I couldn't be more specific because your method is the one that I'm still using regularly, 4 years later : ) – István Zachar – 2016-07-21T17:23:57.687

2I think your code is going to break in this case: cFunc = Compile[{{a, _Integer, 1}}, Join @@ {1.*a, {a.a}}];It makes some assuptions about a, that may not be true.

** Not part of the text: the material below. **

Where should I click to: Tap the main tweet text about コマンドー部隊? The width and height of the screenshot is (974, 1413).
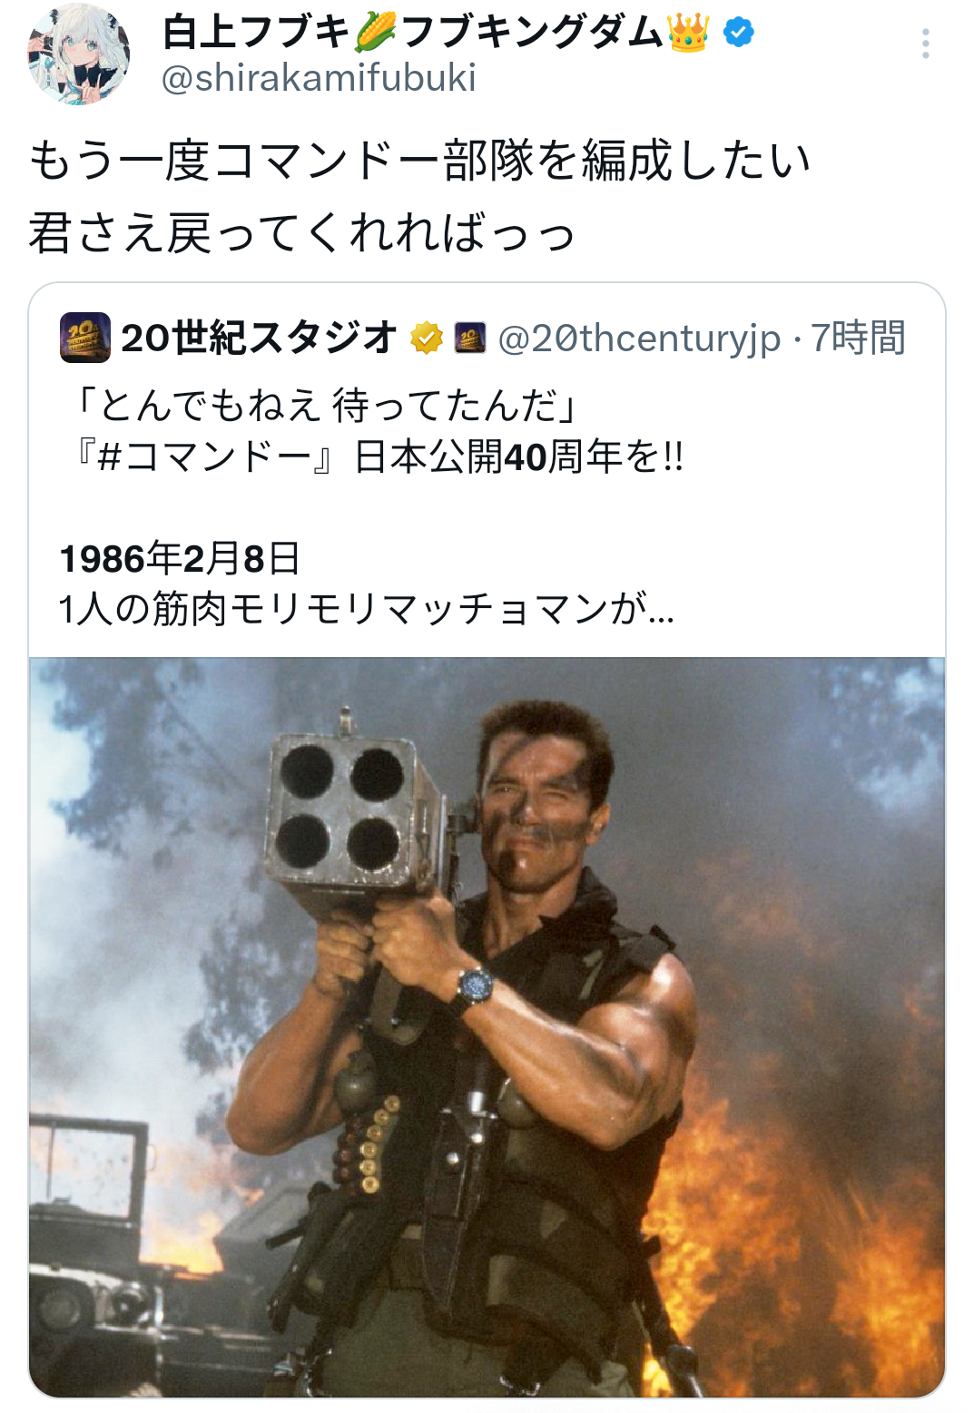(x=418, y=161)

Also, a single call to MainEvaluate is not so much of an issue, as long as it is not in a loop. – None – 2012-02-15T15:04:54.803

@ruebenko what is your analysis of my methods? – Mr.Wizard – 2012-02-15T15:11:56.867

@ruebenko: Definitely it is in a loop... But then the problem with Rolf's code is that joining and retrieving partial results from z might not be that easy. – István Zachar – 2012-02-15T23:55:47.373

why not? can you be more specific? – Rolf Mertig – 2012-02-16T00:16:14.657

@RolfMertig I am just learning how to use Compile. Why does the code f:=Compile[{{M,_Integer,2},{m,_Integer}}, Module[{l},l=ConstantArray[{},m]; l[[M[[1]]]]=Transpose@{M[[2]]}; l] ]; f[{{8,9,10},{2,3,1}},10] return CompiledFunction::cfn: Numerical error encountered at instruction 8; proceeding with uncompiled evaluation.? – Leo – 2020-11-21T16:20:10.997

ConstantArray[{0},m] will work. But please ask a new question in general if you do have a new, unrelated, question. – Rolf Mertig – 2020-11-22T21:38:29.500


You can use a technique like this:

cf = Compile[{{n, _Integer}, {m, _Integer}}, 
   Module[{cpos = RandomSample[Range[n], m]},
    Set[pos, cpos];
    RandomReal[1, Length[cpos]]]];

{valres, posres} = Block[{pos}, {cf[10, 5], pos}]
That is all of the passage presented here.